Made exactly per recipe and the sauce was fabulous! Maybe next time we will try thin ribbons of spinach or crunchy vegetables like green onions, snap peas and maybe grated carrots. Chicken would be good as well. This recipe was great as is we just have a thing about wilted spinach.
French75 May 27, 2020
Made exactly per recipe and the sauce was fabulous! Maybe next time we will try thin ribbons of spinach or crunchy vegetables like green onions, snap peas and maybe grated carrots. Chicken would be good as well. This recipe was great as is we just have a thing about wilted spinach.
Stephanie R. May 14, 2020
Thank you for this! It’s amazing. I used some smoked fish I had in the fridge instead of tuna. Super yummy.
EmilyC May 14, 2020
Wonderful, so glad you liked it! Thanks for your note, Stephanie.
A S. May 9, 2020
Just made this. Had to sub smashed dice crackers for panko. Also use dried cayenne from last years garden. Poached salmon instead of tuna. It’s a keeper!
A S. May 9, 2020
That should be rice crackers 😀
EmilyC May 10, 2020
You win the prize for best substitutions! (Love that rice cracker idea!) Thanks so much for trying this, A S.!
T May 6, 2020
Oh my goodness! I happened to have all the ingredients on hand. (I love that when that happens!!) This was amazing! The miso I used was Genmai Miso from Eden. The tuna ended up tasting very mild. I didn't have to change a thing about the recipe. I am anticipating my cravings for this in the very near future!
EmilyC May 6, 2020
Yay, so glad you liked this, T! Thanks for trying it and letting me know.
countp May 3, 2020
I came across this recipe late last night on the Flipboard app on my iPhone.
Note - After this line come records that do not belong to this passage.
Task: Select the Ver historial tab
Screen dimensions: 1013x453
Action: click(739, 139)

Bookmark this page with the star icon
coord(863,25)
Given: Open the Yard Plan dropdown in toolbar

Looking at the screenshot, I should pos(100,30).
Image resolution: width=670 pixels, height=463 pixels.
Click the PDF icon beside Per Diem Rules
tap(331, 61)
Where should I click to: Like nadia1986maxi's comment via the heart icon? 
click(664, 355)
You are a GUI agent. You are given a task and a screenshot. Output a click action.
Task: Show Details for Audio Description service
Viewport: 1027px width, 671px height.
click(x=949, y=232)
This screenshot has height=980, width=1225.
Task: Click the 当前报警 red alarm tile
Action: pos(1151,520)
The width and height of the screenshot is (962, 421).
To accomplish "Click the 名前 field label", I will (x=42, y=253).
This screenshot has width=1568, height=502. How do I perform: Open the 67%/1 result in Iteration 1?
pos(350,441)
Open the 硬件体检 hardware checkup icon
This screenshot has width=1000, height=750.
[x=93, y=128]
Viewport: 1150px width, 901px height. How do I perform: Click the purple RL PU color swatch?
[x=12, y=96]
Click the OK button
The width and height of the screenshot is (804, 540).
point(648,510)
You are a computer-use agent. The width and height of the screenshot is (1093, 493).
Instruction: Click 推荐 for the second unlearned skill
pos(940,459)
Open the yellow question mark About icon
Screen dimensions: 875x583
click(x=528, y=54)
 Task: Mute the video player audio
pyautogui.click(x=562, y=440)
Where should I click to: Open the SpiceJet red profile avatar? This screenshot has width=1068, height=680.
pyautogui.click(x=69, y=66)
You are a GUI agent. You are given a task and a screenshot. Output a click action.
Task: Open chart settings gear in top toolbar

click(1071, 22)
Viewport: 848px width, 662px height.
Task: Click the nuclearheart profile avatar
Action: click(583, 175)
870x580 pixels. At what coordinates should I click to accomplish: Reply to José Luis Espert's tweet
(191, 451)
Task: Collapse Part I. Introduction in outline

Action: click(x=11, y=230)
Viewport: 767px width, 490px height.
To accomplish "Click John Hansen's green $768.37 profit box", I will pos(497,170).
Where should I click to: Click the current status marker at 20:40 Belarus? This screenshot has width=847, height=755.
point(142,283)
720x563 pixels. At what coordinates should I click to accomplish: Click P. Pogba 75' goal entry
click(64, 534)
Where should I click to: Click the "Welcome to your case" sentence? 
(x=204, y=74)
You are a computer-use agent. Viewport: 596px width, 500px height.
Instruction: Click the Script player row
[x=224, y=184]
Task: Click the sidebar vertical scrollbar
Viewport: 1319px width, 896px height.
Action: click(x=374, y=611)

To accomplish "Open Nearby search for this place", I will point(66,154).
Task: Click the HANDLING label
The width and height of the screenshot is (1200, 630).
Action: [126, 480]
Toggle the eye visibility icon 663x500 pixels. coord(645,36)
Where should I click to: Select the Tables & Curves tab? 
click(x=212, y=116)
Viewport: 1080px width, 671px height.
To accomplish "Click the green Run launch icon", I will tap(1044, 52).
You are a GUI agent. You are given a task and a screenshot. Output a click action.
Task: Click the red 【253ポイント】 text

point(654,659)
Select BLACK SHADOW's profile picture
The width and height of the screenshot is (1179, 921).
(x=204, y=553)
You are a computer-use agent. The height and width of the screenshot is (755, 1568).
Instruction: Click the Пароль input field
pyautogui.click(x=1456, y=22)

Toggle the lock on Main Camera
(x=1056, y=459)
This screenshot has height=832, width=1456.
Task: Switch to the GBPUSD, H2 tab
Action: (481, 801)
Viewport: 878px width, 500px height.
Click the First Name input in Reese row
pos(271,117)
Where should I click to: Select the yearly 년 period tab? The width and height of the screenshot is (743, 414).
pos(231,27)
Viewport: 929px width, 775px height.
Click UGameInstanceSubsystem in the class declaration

The picture looked so appetising that I decided to make this today. I thought this was so delicious (and really easy to make) that I took the effort to register to this website here just to write this review. Really stunning! I have travelled (mainly for work) many times in Asia, and can tell you that this is right up there with what I used to eat there. Absolute umami indeed! This is going straight to my list of "let's make this again soon". Thanks so much for sharing this EmilyC.
EmilyC May 3, 2020
What a lovely note to receive, countp! So happy you liked this dish, especially given your travels! Thanks so much for trying it and taking the time to circle back -- really appreciate it.